Tradisi Eropa dan Amerika Utara menyebut kondisi saat Matahari berada di titik paling selatan sebagai winter solstice atau titik balik musim dingin. Sebabnya peristiwa tersebut terjadi pada saat musim dingin mencapai puncaknya di kawasan tersebut. Istilah ini kemudian diterima dan menjadi penamaan universal bagi peristiwa tersebut, meskipun pada galibnya situasi yang sangat berbeda terjadi di belahan Bumi selatan. Bagi kawasan Amerika bagian selatan, Afrika bagian selatan serta Australia, Selandia Baru dan sekitarnya maka winter solstice justru menjadi puncak dari musim panas.

Pola
angka 8 ini adalah analemma, terjadi jika Matahari difoto pada jam yang
sama setiap 10 hari sekali sepanjang tahun. Perhatikan posisi winter
solstice
Salah satu dampak presesi yang kasat mata adalah berubahnya posisi kutub utara langit. Jika pada saat ini kutub utara langit amat berdekatan dengan bintang Polaris di rasi Ursa Minor, maka dalam 12.000 tahun mendatang giliran bintang terang Vega di rasi Lyra yang menjadi lokasi kutub utara langit. Presesi juga menyebabkan pergeseran pada titik–titik istimewa Matahari, termasuk titik winter solstice. Sebagai konsekuensinya maka nilai periode tropis Matahari, yakni selang waktu antara dua kejadian Matahari menempati titik winter solstice yang berurutan adalah lebih cepat 20 menit 24 detik dibanding periode sideris Matahari, yakni selang waktu antara dua kejadian berurutan bagi konjungsi Matahari dengan sebuah bintang yang sama. Periode tropis inilah, yang besarnya 365 hari 5 jam 48 menit 46 detik, yang menjadi dasar bagi sistem kalender universal berbasis Matahari yang amat penting peranannya bagi peradaban kita saat ini.
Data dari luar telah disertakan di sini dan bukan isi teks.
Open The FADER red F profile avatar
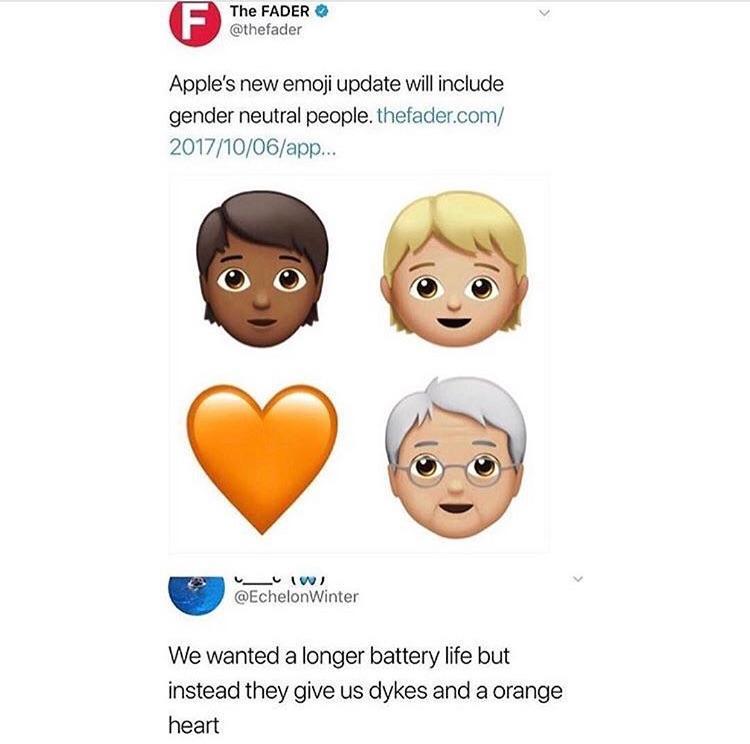 pos(195,23)
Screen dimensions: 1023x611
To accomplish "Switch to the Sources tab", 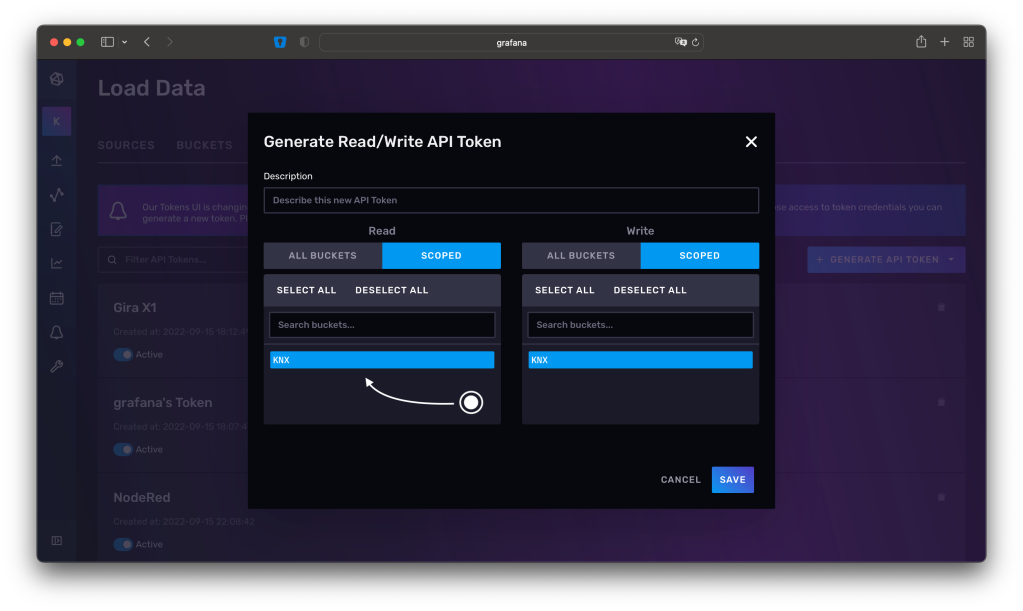I will (x=126, y=145).
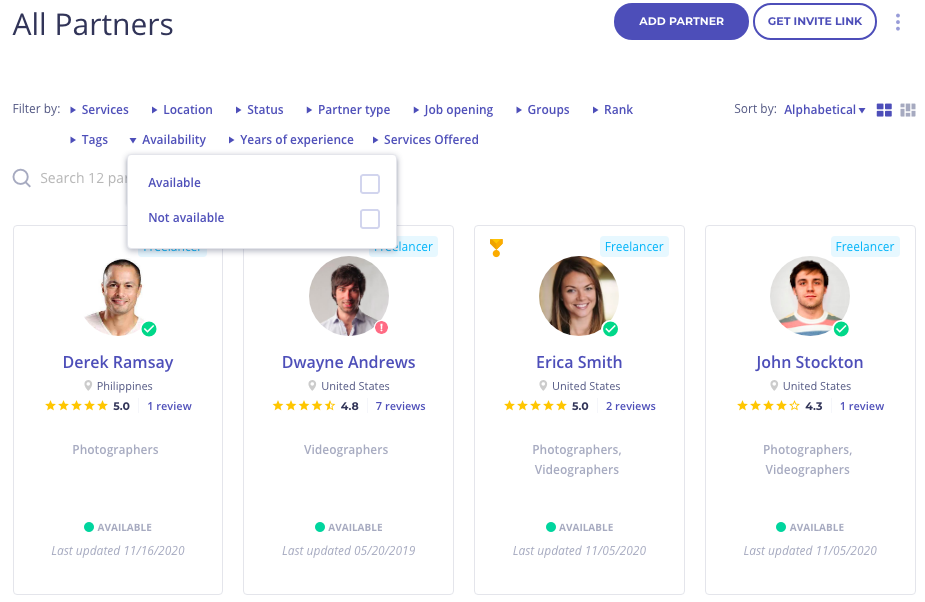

Bagi kawasan tropis seperti Indonesia, pada saat winter solstice terjadi maka kita sedang mengalami musim hujan. Penjelasan sederhananya, saat Matahari menyusuri di belahan langit selatan maka belahan Bumi bagian selatan menerima pemanasan Matahari lebih intensif sehingga menjadi kawasan bertekanan rendah. Akibatnya udara pun berhembus dari belahan Bumi bagian utara yang lebih dingin. Terciptalah angin muson barat, yang membawa cukup banyak uap air dan mengembun di udara Indonesia membentuk awan dan hujan. Namun dinamika cuaca Indonesia sebenarnya tidak sesederhana itu.
Kombinasi penyinaran Matahari, pengauh angin pasat dan faktor–faktor yang belum diketahui menyebabkan cuaca Indonesia dapat dipengaruhi tiga jenis anomali : osilasi selatan el–Nino, osilasi dwi–kutub Samudera Hindia dan osilasi Madden–Julian. Osilasi selatan el–Nino berpusat di perairan Samudera Pasifik. Osilasi positif (disebut el–Nino) mampu menimbulkan musim kering berkepanjangan yang memundurkan puncak musim hujan. Sementara osilasi selatan yang negatif (dinamakan la–Nina) dapat menciptakan musim hujan berkepanjangan. Pun demikian osilasi dwi–kutub Samudera Hindia, hanya saja yang ini berpusat di perairan Samudera Hindia. Osilasi positif dapat memundurkan musim hujan dan sebaliknya bisa membuat musim hujan maju. Sebaliknya osilasi Madden–Julian berlangsung di seluruh perairan samudera tropis tanpa menetap di satu kawasan. Osilasi ini mendatangi suatu tempat secara periodik tiap 30 hingga 45 hari sekali dan mampu mendatangkan hujan teramat deras selama seminggu atau lebih.